Here is our commenting policy, as edited by the “Office of Communications, Patrick Henry College”:
This space belongs to the gay, lesbian, bisexual, transgendered and allied community. We have zero interest…in “debating” people who believe that we don’t or shouldn’t exist. That is not what this space is for. It is our home, and Equality Loudoun will administer it accordingly. Abusive or fraudulent posts will simply be removed.
This represents the worst kind of intellectual dishonesty.
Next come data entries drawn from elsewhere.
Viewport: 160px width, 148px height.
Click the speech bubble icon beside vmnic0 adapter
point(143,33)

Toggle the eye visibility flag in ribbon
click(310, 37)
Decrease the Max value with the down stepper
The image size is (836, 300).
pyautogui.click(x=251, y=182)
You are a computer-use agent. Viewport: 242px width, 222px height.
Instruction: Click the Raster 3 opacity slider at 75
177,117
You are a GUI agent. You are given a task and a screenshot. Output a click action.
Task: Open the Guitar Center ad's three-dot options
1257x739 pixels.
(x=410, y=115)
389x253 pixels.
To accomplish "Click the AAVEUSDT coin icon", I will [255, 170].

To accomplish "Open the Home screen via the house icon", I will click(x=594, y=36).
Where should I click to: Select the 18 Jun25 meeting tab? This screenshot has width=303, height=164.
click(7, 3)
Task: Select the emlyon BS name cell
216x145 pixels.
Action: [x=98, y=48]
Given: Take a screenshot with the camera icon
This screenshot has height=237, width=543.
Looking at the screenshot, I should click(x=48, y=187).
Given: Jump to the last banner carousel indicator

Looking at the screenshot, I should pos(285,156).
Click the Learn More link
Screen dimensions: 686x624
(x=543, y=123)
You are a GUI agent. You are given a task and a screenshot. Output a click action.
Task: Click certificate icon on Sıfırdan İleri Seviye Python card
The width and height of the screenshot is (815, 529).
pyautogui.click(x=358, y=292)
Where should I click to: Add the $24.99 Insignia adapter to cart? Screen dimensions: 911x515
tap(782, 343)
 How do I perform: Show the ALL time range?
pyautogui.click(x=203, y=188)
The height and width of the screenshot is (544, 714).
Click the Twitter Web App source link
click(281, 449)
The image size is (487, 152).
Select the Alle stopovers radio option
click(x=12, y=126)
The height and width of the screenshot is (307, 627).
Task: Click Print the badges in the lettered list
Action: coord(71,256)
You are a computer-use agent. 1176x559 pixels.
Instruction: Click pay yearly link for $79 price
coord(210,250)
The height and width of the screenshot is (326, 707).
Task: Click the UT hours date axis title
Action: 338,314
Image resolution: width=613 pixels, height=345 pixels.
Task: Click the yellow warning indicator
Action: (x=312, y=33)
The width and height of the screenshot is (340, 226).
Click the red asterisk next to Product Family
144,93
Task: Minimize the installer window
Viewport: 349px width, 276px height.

Since our explicit statement that we welcome honest, principled discussion with those who may take different positions doesn’t support PHC’s communication objective for this flyer, they removed it – without ellipses to indicate that they had done this creative editing.
Even if one were to take our policy, as edited by PHC, at face value, the statement that it represents “identical restrictions” to their own hysterical reaction to Soulforce is transparently false.
A cursory review of the comments on this site demonstrates anything but a refusal to engage those with other points of view. The boundaries that we “enforce,” by means of defining our terms in the course of discussion, have to do with foundational assumptions that are not subject to debate. Defining those boundaries in our commenting policy is merely a truth-in-advertising tool, so that anti-gay activists will not make the mistake of thinking that abusive behavior will be tolerated here. We certainly don’t dismiss or reject comments in which people talk about their own experiences.
If Patrick Henry College had taken a similar approach to the Soulforce Equality Ride visit, it would have looked like this: They would have welcomed the visitors to share their stories and point of view, while maintaining that “the convictions that define Patrick Henry College” are not subject to debate. Since the Equality Riders were not interested in engaging them in debate, but rather in dialogue, there would have been no contradiction of either party’s position.
The real problem, I think, is that the administration of PHC honestly doesn’t understand what dialogue means.
They consistently use the terms “dialogue” and “debate” as if they are interchangeble; they offered a “formal debate” as an “alternative” to the dialogue requested by Soulforce; and most tellingly, they describe that dialogue as “a manipulative form of political theater.”
Given the transparency of Soulforce visits to other colleges, it is very clear that the dialogue they are talking about involves exchanging stories and listening to each other. It’s otherwise known as conversation.
It takes a small mind indeed to characterize the honest sharing of personal experience by other human beings as “a manipulative form of political theater.”
If this kind of intellectual dishonesty and callousness is what students at PHC are currently being taught, the chances of the college becoming the “Christian Ivy League” are slim.
Did they run out of prisoners?
Prison Fellowship Ministries is a non-profit run by the reformed Watergate “hatchet man” Chuck Colson, and is based here in Loudoun County. As one might expect from the name, their mission is ministering to prisoners.
Why, then, have we received two different missives from this organization in the last two days concerned entirely with the alleged “homosexual agenda” in public schools?
One concerns a case in Massachusetts (reported here back in June, 2006) in which some parents sued a school district because they were upset that the book “King & King” was read to their child’s class. The judge who dismissed the lawsuit wrote that schools are “entitled to teach anything that is reasonably related to the goals of preparing students to become engaged and productive citizens in our democracy,” which would include the factual information that there are different kinds of families in the world – and in Massachusetts, the reality is that Prince can marry his Prince. This commentary from Colson is a keeper:
Gosh, let me try to answer that. Let’s see: Because it would be abusive to the children in that class who have gay parents; and it would fly in the face of what every mainstream medical professional association has concluded to be the truth about sexual orientation. Sexual orientation naturally occurs on a spectrum; there is nothing “disordered” about any point on that spectrum; “reparative therapy” doesn’t change sexual orientation, and it is in fact harmful.
The other one is about the new Montgomery County sexuality education curriculum, which we reported here. For your amusement, here is Colson’s second prizewinner, straight out of the PFOX handbook:
Well, I guess you could say we’re confused about what all this misinformation has to do with the stated mission of Prison Fellowship Ministries. Is it a new fundraising model? They ran out of prisoners? An imminent merger with PFOX or NARTH? This is just odd.